I haven’t talked much about the books I’ve read recently, and having finished a slew of them recently, I thought I’d take a look back at all the books I’ve read this year. On the whole, there aren’t as many as usual; work, magazines and periodicals, and notably Infinite Jest, really took their toll.
January
The Gift: How the Creative Spirit Transforms the World by Lewis Hyde. A beautifully-written book about why people make creative works, how they should be compensated (with reference to gift-based economies in the past), and the sources of inspiration. There was a TED talk by Elizabeth Gilbert doing the rounds a few months ago about nurturing creativity; it’s pretty good, but if you want to know more about the subject, Lewis Hyde’s book is absolutely the place to go. I finished this book in a couple of weeks, I think.
Infinite Jest by David Foster Wallace. An incredible novel that I’ve written about previously and took five weeks of sustained effort to get through. I probably finished this in March.
April
If on a Winter’s Night a Traveller by Italo Calvino. When I bought this in June 2008, I got a dozen pages in and developed a headache from the second-person narration and shamefully abandoned the book. My second attempt was much more successful and I came to appreciate the literally mysterious structure. I’ll admit that a few of the chapters dragged for me, but the rest of the book more than made up for it.

Data:
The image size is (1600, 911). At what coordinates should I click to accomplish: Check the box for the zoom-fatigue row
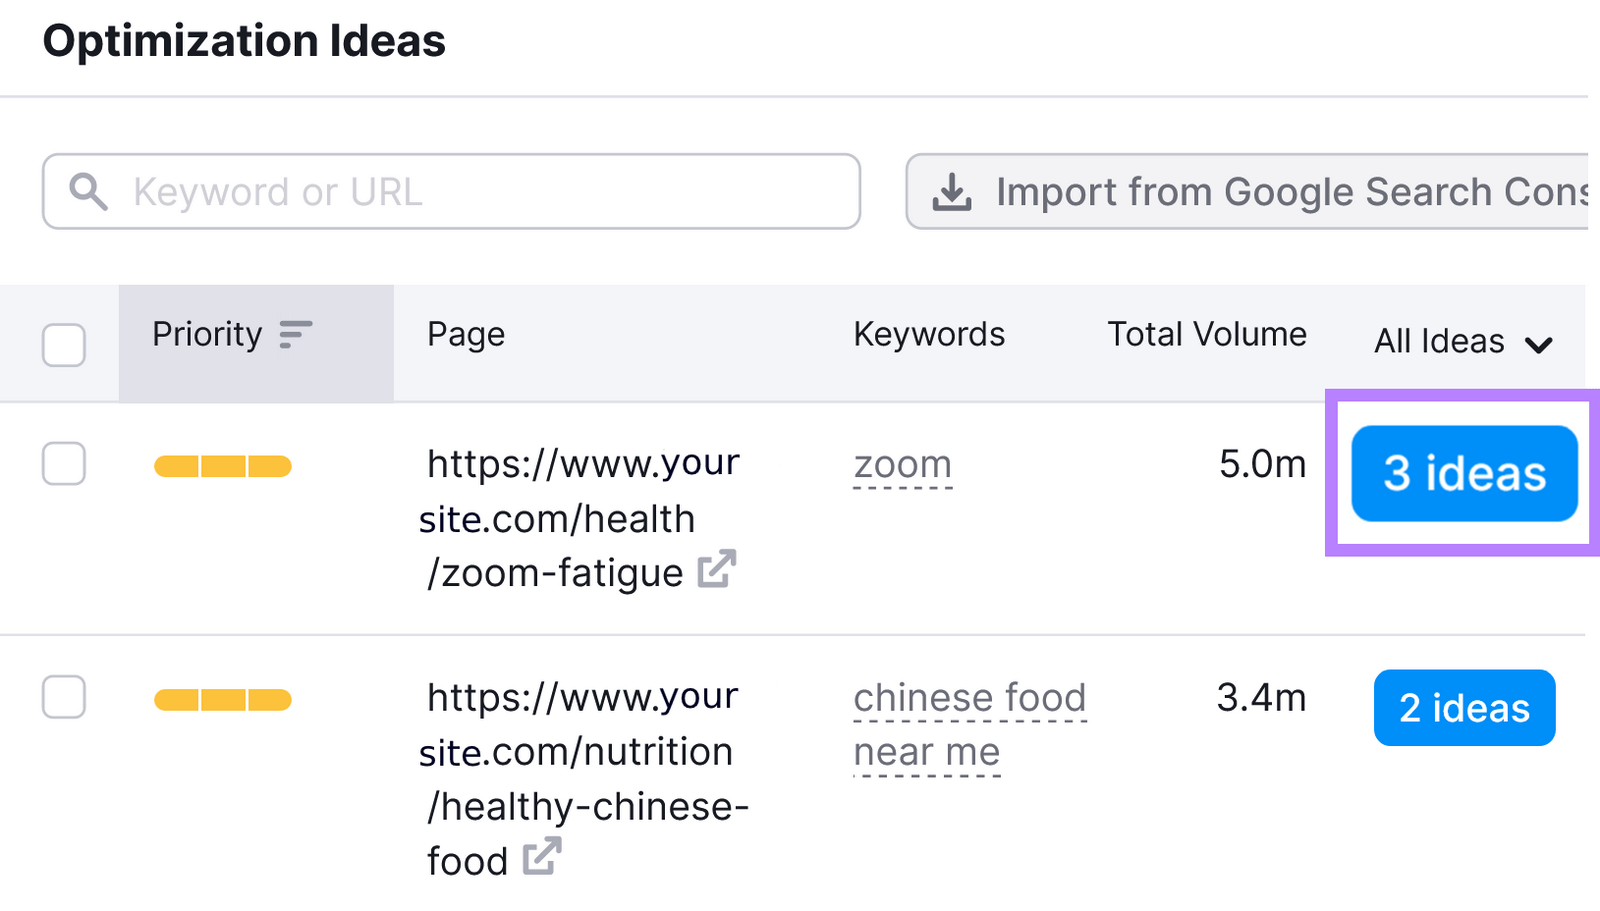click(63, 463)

Instruction:
Transcribe the portion of the post reviewing books read this year, starting with "I haven’t talked" and going on through "weeks, I think.".

Problem solution:
I haven’t talked much about the books I’ve read recently, and having finished a slew of them recently, I thought I’d take a look back at all the books I’ve read this year. On the whole, there aren’t as many as usual; work, magazines and periodicals, and notably Infinite Jest, really took their toll.
January
The Gift: How the Creative Spirit Transforms the World by Lewis Hyde. A beautifully-written book about why people make creative works, how they should be compensated (with reference to gift-based economies in the past), and the sources of inspiration. There was a TED talk by Elizabeth Gilbert doing the rounds a few months ago about nurturing creativity; it’s pretty good, but if you want to know more about the subject, Lewis Hyde’s book is absolutely the place to go. I finished this book in a couple of weeks, I think.